Una situazione che per alcuni, come il pidiellino Mazzoni è persino di matrice politica: «Non esistendo in Cina il diritto di sciopero, è più che legittimo il dubbio che la manifestazione dei lavoratori a Shanghai contro la Sasch si sia svolta con la tacita approvazione del regime». Nel febbraio di quest’anno addirittura l’ambasciatore cinese Sun Yuxi mosse dure critiche sia al sindaco pratese che alla Lega Nord :

«Sono stato informato dell’intervento delle forze dell’ordine con elicotteri, cani e decine di poliziotti e carabinieri e ne sono dispiaciuto. Il centro tessile cinese di Prato è uno dei più grandi in Europa ed è un dato di fatto che quando i cinesi arrivarono negli anni ’80 le imprese pratesi erano sull’orlo del fallimento, quindi possiamo dire che i cinesi hanno contribuito e contribuiscono allo sviluppo dell’economia locale e nazionale. Sono al corrente del grande problema della contraffazione che viene largamente e severamente combattuta anche dal governo cinese. Quello che chiediamo è che le autorità italiane agiscano sulla base dell’uguaglianza e che su questo non contrastino anche le altre comunità. Contro gli atti illegali si deve agire, ma le imprese che lavorano nel rispetto delle leggi devono essere difese e garantite».

Il problema della crisi del tessile nella città e provincia di Prato aveva già fatto scalpore più di un anno fa, tanto da spingere Michele Santoro nel confezionare una puntata di Annozero su misura. Una serata “speciale” che ricevette addirittura i complimenti in diretta («vero servizio pubblico») dell’ospite in studio, il viceministro Roberto Castelli. Nei mesi successivi (giugno 2009) ci furono le elezioni comunali e per la prima volta dopo 63 anni Prato si ritrovò con un sindaco di centrodestra, l’industriale tessile Roberto Cenni, vittorioso con la lista “Berlusconi per Prato”. La campagna elettorale fu molto sentita, anche a livello nazionale con l’arrivo del concittadino ministro Andrea Ronchi che parlò di una «Chinatown pratese inaccettabile». Il premier Berlusconi descrisse il suo candidato come «un uomo del mondo del lavoro, un imprenditore molto capace» e per le vie della città furono affissi manifesti elettorali con la foto di Cenni accanto al candidato sindaco del Pd con scritto «Martini+Carlesi=cinesi» (rispettivamente ex sindaco Pd e candidato sindaco del Pd n.d.r.). Nel settembre 2009 sempre la Sasch decise di spostare tutta la sua produzione in Cina, scatenando la protesta dell’opposizione locale e nello specifico dell’Idv:

«La notizia che la Sasch, l’azienda del sindaco Roberto Cenni, abbia chiesto la cassa integrazione per altri nove dipendenti oltre ai nove della settimana scorsa ci lascia molto perplessi e ci preoccupa non poco . L’Italia dei Valori intanto esprime solidarietà agli operai posti dalla Sasch nell’anticamera del licenziamento e per tutti quegli altri delle aziende dell’indotto che si troveranno a perdere il lavoro per la decisione dell’azienda del sindaco di trasferire in Cina la realizzazione di centomila capi di abbigliamento. L’Italia dei Valori ritiene inoltre che la decisione della Sasch sia fortemente negativa proprio perché è di proprietà del sindaco della città. Il segnale che viene lanciato verso quegli industriali che invece stanno lottando con tutti i mezzi per salvare la propria azienda e non licenziare i propri dipendenti, è un segnale di pessimismo e di debolezza. Se è lo stesso sindaco a non credere nella ripresa e a non investire in città, chi dovrebbe farlo?».

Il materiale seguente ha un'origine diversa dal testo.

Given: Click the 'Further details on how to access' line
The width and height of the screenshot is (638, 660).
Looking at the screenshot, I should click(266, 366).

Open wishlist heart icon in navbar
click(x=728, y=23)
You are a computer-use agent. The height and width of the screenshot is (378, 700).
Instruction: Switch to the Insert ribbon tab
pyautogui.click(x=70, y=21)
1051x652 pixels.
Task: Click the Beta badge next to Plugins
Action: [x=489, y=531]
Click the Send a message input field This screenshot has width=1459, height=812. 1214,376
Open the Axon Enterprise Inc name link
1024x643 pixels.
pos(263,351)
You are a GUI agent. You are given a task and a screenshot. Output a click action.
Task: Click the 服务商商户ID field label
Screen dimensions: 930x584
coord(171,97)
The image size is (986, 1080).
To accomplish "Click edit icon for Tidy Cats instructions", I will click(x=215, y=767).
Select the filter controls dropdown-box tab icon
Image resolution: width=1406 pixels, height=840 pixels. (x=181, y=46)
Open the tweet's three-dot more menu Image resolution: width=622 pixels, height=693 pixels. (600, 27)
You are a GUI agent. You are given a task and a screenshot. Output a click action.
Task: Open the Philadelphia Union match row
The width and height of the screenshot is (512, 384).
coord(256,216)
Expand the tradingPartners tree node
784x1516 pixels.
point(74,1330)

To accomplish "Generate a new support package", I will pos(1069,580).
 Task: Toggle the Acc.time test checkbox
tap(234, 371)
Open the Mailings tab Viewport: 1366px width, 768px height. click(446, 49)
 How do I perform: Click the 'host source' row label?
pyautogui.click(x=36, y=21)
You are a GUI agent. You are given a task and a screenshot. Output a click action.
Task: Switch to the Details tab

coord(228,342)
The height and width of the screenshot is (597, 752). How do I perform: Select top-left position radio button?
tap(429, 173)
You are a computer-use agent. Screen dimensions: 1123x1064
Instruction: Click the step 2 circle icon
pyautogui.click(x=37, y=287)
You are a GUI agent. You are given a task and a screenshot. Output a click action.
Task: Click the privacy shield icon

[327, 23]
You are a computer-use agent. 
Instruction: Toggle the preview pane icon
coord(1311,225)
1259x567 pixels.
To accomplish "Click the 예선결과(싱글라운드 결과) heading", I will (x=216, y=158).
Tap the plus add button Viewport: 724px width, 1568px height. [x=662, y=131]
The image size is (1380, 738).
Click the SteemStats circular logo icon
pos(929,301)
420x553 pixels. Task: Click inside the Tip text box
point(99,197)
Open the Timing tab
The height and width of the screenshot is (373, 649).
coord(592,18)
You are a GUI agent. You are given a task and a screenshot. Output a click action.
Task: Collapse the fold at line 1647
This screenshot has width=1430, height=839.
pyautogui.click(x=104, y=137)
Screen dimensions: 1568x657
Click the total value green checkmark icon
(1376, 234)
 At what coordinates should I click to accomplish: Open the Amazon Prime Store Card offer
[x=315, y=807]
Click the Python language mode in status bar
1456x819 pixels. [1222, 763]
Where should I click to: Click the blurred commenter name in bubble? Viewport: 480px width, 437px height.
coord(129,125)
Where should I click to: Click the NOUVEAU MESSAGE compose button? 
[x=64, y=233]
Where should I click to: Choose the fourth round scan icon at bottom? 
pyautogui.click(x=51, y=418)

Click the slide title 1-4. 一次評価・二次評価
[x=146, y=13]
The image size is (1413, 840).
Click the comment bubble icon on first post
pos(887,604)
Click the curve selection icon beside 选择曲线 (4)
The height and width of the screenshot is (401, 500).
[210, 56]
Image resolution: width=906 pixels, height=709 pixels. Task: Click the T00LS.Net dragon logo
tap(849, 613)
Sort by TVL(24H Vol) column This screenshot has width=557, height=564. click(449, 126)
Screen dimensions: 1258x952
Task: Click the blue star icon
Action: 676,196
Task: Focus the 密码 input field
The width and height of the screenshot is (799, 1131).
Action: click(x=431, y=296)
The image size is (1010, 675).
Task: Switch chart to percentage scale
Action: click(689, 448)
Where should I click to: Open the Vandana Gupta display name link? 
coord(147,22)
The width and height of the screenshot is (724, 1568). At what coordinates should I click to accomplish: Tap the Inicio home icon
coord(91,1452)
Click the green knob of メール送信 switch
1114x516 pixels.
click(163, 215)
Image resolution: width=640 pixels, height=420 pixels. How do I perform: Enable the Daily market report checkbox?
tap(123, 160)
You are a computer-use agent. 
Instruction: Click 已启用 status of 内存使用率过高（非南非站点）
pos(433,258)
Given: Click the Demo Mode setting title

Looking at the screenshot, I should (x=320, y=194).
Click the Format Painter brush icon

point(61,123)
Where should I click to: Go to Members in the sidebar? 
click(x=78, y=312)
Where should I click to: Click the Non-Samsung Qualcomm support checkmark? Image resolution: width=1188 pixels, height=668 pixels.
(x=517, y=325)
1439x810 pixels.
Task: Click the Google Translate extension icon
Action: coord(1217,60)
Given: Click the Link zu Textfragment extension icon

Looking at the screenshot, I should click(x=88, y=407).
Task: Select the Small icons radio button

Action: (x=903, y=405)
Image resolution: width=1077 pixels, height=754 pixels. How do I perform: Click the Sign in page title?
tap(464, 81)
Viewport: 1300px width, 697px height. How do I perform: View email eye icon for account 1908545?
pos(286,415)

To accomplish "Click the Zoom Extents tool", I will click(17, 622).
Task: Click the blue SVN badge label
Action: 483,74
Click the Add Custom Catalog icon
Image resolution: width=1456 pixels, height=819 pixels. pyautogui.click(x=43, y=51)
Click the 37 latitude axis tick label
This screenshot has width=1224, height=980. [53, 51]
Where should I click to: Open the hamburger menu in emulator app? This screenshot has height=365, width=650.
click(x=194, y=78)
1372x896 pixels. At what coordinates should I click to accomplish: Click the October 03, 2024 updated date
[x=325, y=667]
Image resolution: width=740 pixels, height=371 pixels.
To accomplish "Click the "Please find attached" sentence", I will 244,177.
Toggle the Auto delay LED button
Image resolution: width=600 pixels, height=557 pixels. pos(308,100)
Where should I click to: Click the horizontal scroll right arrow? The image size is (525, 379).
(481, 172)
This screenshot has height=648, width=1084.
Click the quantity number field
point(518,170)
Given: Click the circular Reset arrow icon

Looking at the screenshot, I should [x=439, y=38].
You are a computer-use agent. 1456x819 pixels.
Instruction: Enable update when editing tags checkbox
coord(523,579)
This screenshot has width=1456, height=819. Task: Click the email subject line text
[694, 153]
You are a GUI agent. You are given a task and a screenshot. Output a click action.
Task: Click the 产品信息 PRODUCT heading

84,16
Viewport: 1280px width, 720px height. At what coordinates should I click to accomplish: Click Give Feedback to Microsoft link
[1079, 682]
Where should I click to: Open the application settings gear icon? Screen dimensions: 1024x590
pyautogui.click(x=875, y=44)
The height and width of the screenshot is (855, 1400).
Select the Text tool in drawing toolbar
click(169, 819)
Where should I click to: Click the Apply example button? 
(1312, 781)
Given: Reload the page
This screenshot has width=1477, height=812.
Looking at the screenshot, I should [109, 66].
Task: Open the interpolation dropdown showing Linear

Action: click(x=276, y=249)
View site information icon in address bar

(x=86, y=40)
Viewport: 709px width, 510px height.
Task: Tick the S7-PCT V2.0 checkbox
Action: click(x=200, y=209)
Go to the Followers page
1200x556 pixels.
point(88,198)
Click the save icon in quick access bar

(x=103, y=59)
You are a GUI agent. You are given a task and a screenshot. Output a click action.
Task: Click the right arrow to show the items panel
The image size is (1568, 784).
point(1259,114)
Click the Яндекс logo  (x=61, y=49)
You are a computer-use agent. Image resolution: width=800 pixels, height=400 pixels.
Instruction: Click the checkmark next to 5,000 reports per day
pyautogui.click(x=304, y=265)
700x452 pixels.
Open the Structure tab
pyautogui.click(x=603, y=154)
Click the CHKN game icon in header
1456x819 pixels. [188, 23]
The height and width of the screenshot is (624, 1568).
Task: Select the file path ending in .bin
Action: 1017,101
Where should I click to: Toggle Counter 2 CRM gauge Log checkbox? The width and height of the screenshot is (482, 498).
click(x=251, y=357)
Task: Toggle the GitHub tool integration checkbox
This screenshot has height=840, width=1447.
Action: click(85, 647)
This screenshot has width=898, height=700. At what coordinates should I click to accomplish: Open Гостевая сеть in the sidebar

In tutto questo c’è da chiedersi perché nuovamente l’uso politico di una paura, in questo caso “l’invasione cinesi”, abbia reso possibile l’incredibile: far diventare simbolo della “lotta ai cinesi” un industriale che è stato uno dei pionieri dello «sbarco italiano in Cina: fin dagli anni ’90 Sasch produce proprio nel Far East, tramite Txy e altre aziende collegate, una quota importante del proprio assortimento, poi commercializzato attraverso i negozi italiani».

La classica contraddizione che purtroppo è solo un granello di sabbia nella vita quotidiane del Belpaese, dove ci ritroviamo tutti i giorni un premier plurindagato che ci spiega cos’è la giustizia, un ministro che parla di istruzione ma che ha dovuto “emigrare” in Calabria per laureasi facilmente e svariati politici che parlano di sacrifici (della popolazione) mentre trascorrono vacanze dorate. Siamo o non siamo il paese della coerenza?